TASK ITEM: Nothing but the lines from the one with "Task: Click the 1st Set Lost, Won Match label" down to the one with "Task: Change the Ascend sort order cell" should be returned, exactly and with both ends included, from the material below.

======== DATA UNDER STUDY

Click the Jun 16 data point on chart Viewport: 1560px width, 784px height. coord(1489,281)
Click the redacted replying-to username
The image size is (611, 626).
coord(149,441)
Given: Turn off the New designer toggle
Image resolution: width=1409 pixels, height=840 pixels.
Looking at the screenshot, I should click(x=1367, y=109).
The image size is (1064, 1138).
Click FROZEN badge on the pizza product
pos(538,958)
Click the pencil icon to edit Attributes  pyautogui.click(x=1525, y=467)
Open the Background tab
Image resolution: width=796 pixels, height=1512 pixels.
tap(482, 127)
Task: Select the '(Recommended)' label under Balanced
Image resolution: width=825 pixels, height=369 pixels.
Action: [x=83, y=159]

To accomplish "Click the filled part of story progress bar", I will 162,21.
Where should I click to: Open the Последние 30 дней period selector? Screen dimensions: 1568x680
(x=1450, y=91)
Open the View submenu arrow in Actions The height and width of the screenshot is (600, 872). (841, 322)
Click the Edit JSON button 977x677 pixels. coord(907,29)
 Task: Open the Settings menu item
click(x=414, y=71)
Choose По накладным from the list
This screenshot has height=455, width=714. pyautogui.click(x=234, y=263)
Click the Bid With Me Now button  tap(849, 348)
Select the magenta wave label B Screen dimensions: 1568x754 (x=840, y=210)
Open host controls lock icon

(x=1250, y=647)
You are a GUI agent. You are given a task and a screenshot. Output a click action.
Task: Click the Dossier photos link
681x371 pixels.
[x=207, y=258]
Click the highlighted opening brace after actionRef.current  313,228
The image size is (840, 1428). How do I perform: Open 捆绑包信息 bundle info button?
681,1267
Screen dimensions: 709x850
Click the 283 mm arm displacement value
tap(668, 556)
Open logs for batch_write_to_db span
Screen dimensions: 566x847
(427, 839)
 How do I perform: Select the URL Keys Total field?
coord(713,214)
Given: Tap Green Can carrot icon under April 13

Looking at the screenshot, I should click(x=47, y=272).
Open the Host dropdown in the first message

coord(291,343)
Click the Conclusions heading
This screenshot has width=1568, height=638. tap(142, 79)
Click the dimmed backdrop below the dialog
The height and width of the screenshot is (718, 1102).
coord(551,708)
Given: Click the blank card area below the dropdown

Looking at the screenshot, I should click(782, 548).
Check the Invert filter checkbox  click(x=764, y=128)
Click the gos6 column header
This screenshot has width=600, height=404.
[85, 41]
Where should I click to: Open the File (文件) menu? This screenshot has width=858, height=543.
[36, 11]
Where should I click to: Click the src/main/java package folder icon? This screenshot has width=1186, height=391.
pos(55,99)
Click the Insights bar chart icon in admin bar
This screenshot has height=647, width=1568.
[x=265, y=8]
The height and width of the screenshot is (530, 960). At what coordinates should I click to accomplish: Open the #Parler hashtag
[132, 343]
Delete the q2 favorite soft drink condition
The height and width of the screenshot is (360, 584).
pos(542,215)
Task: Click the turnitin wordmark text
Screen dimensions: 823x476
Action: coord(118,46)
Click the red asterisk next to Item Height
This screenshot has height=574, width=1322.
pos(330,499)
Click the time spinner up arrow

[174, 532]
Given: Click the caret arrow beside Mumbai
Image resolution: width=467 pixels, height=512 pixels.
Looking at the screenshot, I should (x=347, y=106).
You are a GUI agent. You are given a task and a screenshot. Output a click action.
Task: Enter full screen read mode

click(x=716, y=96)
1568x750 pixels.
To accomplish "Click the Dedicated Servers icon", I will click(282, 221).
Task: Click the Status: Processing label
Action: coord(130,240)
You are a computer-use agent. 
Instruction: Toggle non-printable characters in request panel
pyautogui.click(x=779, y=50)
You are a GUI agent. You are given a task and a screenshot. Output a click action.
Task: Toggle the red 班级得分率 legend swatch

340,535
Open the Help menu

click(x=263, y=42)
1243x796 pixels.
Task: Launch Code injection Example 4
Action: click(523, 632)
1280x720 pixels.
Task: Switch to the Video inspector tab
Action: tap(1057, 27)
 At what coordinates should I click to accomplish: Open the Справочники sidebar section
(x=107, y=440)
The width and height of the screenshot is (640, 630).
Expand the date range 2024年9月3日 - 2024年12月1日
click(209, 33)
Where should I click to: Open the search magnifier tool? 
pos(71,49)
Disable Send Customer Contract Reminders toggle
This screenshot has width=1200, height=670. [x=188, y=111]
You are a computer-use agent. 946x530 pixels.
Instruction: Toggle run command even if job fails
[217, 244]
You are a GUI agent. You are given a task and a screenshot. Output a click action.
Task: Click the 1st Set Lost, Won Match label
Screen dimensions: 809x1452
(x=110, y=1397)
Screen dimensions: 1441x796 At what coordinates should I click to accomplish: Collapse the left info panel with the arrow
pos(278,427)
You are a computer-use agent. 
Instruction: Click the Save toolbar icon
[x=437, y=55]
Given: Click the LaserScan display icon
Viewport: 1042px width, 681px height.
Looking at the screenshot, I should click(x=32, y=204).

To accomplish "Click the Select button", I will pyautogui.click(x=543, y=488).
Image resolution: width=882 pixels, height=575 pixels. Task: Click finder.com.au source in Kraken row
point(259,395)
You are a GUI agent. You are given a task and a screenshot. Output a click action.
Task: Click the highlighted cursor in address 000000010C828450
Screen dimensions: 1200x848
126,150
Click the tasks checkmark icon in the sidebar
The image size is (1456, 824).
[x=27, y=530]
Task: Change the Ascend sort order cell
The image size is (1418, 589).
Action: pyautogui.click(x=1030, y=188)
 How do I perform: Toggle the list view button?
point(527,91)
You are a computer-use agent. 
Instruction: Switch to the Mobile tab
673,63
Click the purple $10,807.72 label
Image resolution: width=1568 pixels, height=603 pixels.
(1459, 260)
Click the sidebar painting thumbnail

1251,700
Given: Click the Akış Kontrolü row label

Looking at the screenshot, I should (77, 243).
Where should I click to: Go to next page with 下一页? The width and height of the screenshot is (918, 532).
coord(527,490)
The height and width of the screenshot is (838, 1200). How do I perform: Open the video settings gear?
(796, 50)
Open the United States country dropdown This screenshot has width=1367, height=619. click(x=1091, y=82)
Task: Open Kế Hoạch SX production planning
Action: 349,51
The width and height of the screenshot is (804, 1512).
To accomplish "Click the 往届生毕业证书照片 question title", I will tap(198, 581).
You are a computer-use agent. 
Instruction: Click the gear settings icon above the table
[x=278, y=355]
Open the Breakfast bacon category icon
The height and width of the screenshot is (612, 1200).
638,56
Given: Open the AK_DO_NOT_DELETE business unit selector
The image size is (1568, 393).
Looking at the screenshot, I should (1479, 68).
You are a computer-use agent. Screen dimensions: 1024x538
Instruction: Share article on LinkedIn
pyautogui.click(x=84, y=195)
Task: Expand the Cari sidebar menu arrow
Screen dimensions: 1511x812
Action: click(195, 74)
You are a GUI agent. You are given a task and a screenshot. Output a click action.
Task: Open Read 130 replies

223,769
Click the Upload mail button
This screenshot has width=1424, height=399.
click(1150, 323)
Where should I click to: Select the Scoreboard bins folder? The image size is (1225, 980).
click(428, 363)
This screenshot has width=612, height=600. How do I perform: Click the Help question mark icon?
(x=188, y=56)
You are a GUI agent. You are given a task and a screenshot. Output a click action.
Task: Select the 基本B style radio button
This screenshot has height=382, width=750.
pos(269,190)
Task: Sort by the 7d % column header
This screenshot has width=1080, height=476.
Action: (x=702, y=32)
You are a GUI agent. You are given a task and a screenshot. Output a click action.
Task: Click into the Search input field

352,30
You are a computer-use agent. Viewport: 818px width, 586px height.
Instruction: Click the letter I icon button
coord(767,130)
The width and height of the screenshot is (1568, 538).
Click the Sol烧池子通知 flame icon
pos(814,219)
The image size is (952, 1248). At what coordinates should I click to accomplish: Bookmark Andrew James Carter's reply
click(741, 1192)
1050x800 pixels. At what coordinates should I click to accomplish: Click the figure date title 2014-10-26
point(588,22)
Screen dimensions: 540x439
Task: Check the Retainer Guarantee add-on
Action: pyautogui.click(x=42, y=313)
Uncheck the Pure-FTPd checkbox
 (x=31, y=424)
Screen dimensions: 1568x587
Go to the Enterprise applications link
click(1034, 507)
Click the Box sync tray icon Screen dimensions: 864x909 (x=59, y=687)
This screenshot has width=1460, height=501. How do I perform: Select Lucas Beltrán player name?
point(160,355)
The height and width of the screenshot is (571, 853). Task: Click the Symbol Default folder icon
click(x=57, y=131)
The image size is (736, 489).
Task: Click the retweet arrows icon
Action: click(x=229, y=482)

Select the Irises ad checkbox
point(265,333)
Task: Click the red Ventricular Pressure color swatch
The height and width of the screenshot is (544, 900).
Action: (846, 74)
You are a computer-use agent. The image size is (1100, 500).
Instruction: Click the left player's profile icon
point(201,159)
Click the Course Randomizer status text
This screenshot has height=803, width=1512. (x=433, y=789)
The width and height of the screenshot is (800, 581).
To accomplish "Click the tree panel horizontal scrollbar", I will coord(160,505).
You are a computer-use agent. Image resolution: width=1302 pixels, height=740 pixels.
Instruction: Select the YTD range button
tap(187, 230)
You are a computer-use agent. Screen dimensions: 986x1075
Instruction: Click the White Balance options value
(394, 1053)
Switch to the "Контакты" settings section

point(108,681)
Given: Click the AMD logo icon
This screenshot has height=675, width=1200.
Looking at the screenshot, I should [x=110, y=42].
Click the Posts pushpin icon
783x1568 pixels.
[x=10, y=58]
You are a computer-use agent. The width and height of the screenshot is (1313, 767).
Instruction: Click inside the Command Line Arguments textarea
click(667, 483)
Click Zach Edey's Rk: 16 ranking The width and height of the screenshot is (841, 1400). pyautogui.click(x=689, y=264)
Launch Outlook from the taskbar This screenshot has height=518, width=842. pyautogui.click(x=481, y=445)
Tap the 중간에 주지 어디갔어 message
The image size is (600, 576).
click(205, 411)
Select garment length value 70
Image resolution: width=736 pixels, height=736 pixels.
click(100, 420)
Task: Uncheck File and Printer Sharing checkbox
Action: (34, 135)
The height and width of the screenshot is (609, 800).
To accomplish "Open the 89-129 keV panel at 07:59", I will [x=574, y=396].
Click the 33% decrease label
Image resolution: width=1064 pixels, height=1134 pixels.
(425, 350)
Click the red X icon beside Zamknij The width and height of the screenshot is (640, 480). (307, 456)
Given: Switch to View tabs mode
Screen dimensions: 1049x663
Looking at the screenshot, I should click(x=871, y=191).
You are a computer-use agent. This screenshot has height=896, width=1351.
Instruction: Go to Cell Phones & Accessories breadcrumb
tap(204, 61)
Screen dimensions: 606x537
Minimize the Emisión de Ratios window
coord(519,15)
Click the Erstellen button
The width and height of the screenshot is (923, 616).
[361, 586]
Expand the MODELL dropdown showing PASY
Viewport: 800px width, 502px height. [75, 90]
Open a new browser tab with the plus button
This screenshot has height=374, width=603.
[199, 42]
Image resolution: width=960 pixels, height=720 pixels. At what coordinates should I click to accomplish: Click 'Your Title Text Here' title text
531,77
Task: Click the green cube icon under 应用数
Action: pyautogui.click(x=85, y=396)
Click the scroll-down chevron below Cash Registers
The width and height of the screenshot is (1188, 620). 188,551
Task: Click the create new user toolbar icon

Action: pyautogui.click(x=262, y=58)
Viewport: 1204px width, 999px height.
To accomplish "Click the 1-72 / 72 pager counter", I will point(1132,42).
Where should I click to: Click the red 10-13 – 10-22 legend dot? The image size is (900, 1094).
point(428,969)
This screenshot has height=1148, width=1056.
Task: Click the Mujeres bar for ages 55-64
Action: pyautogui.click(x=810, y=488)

================

TASK OUTPUT:
Task: Click the 1st Set Lost, Won Match label
Screen dimensions: 809x1452
(x=110, y=1397)
Screen dimensions: 1441x796 At what coordinates should I click to accomplish: Collapse the left info panel with the arrow
pos(278,427)
You are a computer-use agent. 
Instruction: Click the Save toolbar icon
[x=437, y=55]
Given: Click the LaserScan display icon
Viewport: 1042px width, 681px height.
Looking at the screenshot, I should click(x=32, y=204).

To accomplish "Click the Select button", I will pyautogui.click(x=543, y=488).
Image resolution: width=882 pixels, height=575 pixels. Task: Click finder.com.au source in Kraken row
point(259,395)
You are a GUI agent. You are given a task and a screenshot. Output a click action.
Task: Click the highlighted cursor in address 000000010C828450
Screen dimensions: 1200x848
126,150
Click the tasks checkmark icon in the sidebar
The image size is (1456, 824).
[x=27, y=530]
Task: Change the Ascend sort order cell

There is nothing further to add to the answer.